第5話 南楓と夜の公園

 南との校内の全員を騙す演技が始まって一週間が経った。


 意外と以前と大差ない生活が続いていた。もっと周りが騒がしくなるのかと思っていたが、それは最初だけで、今は俺たちが付き合っていることはクラスメイトにとって周知の事実で、特段話のネタにするようなことでもなくなっているようだった。


 彼女とクラスは違うので、話をするのは登下校の時だけだ。毎日一緒に登下校していたら、話題が尽きてくると思っていたけど、今のところその心配はなさそうだ。

 一週間前は何を話せば良いのかわからなかったが、彼女のコミュニケーション能力が高いこともあり、いちいち話題を考えたり、探したりすることなく、会話は自然と成立していた。話していると時間はあっという間に過ぎていることが多かった。


 スマホを取り出し、時刻を確認した。今は八時二十七分らしい。公園の時計に目をやると、こちらも二十七分を指していた。どうやらズレている心配は無用のようだ。


 俺はこの一週間の思い出をただただ振り返るために、夜の公園にいるわけではない。メインの目的は別にある。


 今日も二人で下校した。俺が帰宅してから数時間後、南からメッセージが届いた。八時くらいだったと思う。シャワーをすでに浴びて、ベッドでダラダラしている時だったと記憶している。

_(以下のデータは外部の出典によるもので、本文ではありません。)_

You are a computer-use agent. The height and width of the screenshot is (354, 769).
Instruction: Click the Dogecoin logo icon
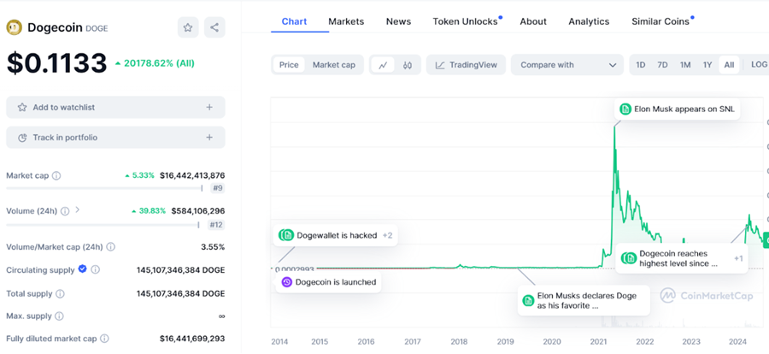pos(15,27)
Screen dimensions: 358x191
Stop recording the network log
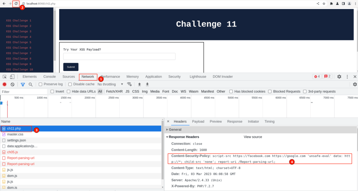click(x=5, y=84)
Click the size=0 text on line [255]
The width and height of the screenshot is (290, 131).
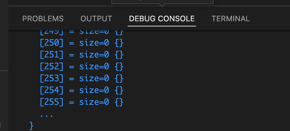[94, 102]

 八時半に公園に来て欲しいという内容のメッセージだった。どうしてこんな時間に呼び出すのかわからなかったけど、行ったらわかると思い、俺は八時半前に家を出て、公園を目指した。夜に彼女が呼び出すことは今までなかったので、何かあったのかと不安になる。


 公園の時計が三十分になったと同時に彼女は公園に来た。彼女の私服を見るのは久々だったので、暗い中目をこらしてしまった。ピンクのパーカーを着ていた。髪も学校でいる時とは違い、後ろでくくっていた。


「ごめんね。急に呼び出して」


 彼女は両手を合わせて、全く悪びれる様子なく謝った。


「どうしてこんな時間に? 何かあったの?」


 単刀直入に訊いた。わざわざ公園に呼び出すということは、大事なことに違いない。演技はやめよう、と言い出してもおかしくはない、と考えていた。本当にそうなら、俺にはメリットしかないけど。


「えっと、悟、今日の七時、テレビ観てた?」


 何の関係があるんだ? 七時……ちょうどシャワーを浴び終わって、夕飯を食べ始めた頃だった気がする。


「いや、テレビは観てなかったよ」

「えぇーーー。じゃあ、説明から入るね。ある番組でね、同級生に告白する企画がやってたの。そこに出てたのは高校生の男の子だったんだけど、中々踏ん切りがつかない状態が続いてたんだ。当然だよね。好きな子に告白するなんて、かなり勇気がいることだし。だけどね、最後にはちゃんと想いを伝えて、告白が成功したの。私、それ見てウルウルきちゃった」


 話の終着点が全く見えてこない。彼女は話を続けた。


「でね、告白する前まではお互い苗字で呼んでたのに、告白した後だと名前で呼ぶように変えてたの。簡単に言えば、それに憧れちゃったんですよ」


 なるほどな〜!と素直に納得できるわけがなかった。


 南の言動には理解に苦しむ時が時折ある。入学式に新入生代表挨拶をするくらい学校の成績は優秀なはずなのに、影響されやすい性格のせいか、「なんで?」と訊き返したくなることを言う時がある。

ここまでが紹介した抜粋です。